Quando minha mãe chegou, à noite, eu tornei a chorar. No meu entendimento eu dera um grande desgosto a ela. Assim como eu, ela também se conformou com a ideia de que eu era o culpado pelo meu fracasso. E tanto foi assim que ela tomou uma decisão radical: mandou-me, no ano seguinte, para a casa dos meus padrinhos, em Olinda, cidade onde cursei novamente a 6ª série, em 1987.
A experiência da reprovação foi muito dolorosa para mim. Felizmente eu não me vi desmotivado em rever todos os assuntos que eu já conhecera. Curiosamente eu fui um dos mais destacados alunos daquela turma da Escola Polivalente Compositor Antônio Maria. Saul, Alberto, Roberval, Lindomar, André Henrique, André Aleixo... Os campeonatos de vôlei e de handebol. A ida ao Parque Zoobotânico Dois Irmãos, no Recife... Eu ainda considero que em 1987 eu vivenciei o ano mais feliz de toda  a minha vida escolar.
Eu sei que fui uma das exceções. Normalmente o que ocorre com os alunos que repetem de ano, é que eles percam o interesse pela escola; e, às vezes, dela se afastem definitivamente, como leio em matérias publicadas por uma importante revista de Educação. Não é fácil o recomeço de quem repete de ano. Permanecem muito vivas nas minhas recordações, as pilhérias que me lançavam durante as aulas.
Olhando para trás eu continuo maldizendo a reprovação que sofri, porque, hoje, eu não consigo aceitar que um aluno perca todo um ano letivo em virtude de não ter alcançado determinados pontos numa única disciplina, tendo ele tido um bom desempenho nas demais . Não faço apologia da ignorância.
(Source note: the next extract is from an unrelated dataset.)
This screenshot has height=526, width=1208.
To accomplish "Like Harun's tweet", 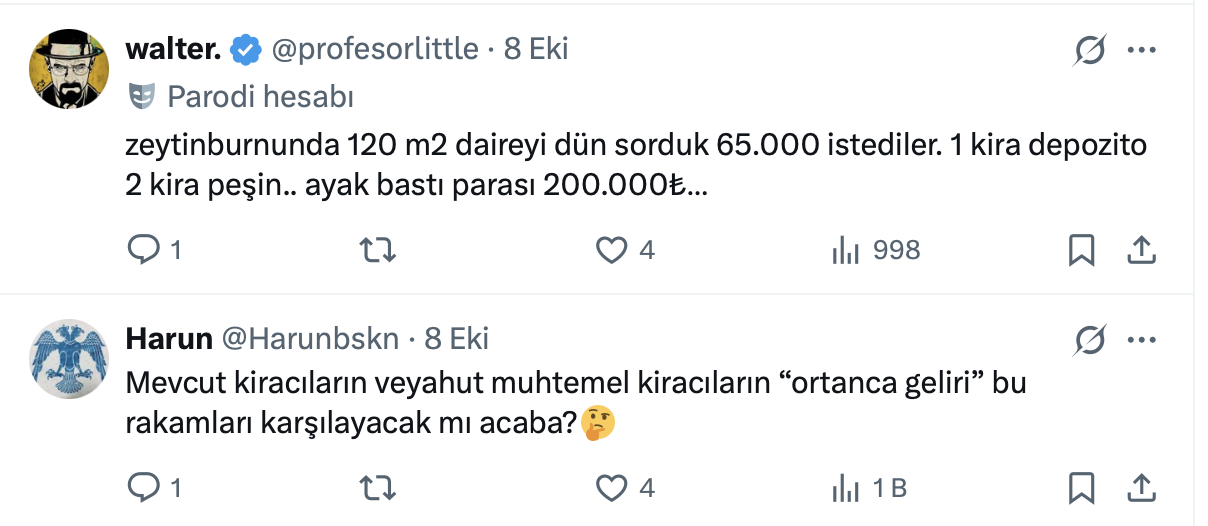I will (611, 488).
E nem admito que um estudante avance de ano desconhecendo inteiramente os conteúdos desta ou daquela matéria - no Brasil existem casos absurdos de alunos que avançam sucessivamente sem nem saber ler -; mas eu penso que, caso um professor diagnostique que tal e tal aluno apresenta dificuldade em compreender determinado assunto, a ele sejam oferecidas e/ou recomendadas aulas de reforço; o que não se deve fazer é deixá-lo entregue à própria sorte, como foi o meu caso, que não tinha ninguém que me auxiliasse nos estudos, uma vez que, em casa, éramos só eu e minha mãe, que passava o dia todo fora, e ela não sabia resolver tais conteúdos matemáticos. Não tenho vergonha de dizer que vivenciei essa pesarosa experiência da reprovação. Por outro lado, também afirmo que ela me foi muito daninha.
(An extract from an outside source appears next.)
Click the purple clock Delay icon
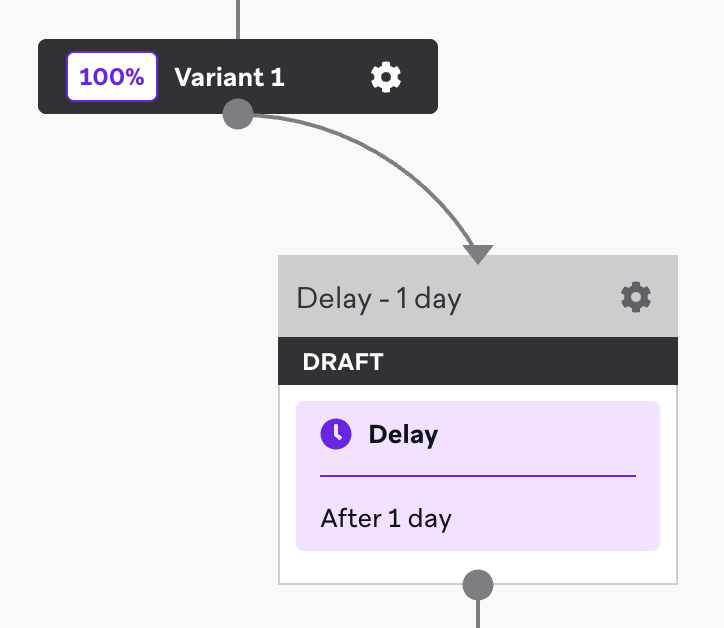336,434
Acabei de ler na edição do mês passado da Nova Escola que, segundo dados calculados pelo Instituto de Pesquisa Econômica Aplicada (Ipea), o Brasil ainda tem mais de 730 mil crianças e jovens de 6 a 14 anos fora das salas de aula, pelos mais variados motivos. É vergonhoso? É, e muito. E mais ainda quando se toma conhecimento de que o país possui milhões de analfabetos e mantém algumas escolas públicas em petição de miséria, condenando à reprovação outros tantos Clênios, Joões, Marias, Júlias, Robertos...

                                                          
(Artigo publicado também in: O Monitor [Garanhuns], dezembro de 2011, Opinião, p. 02).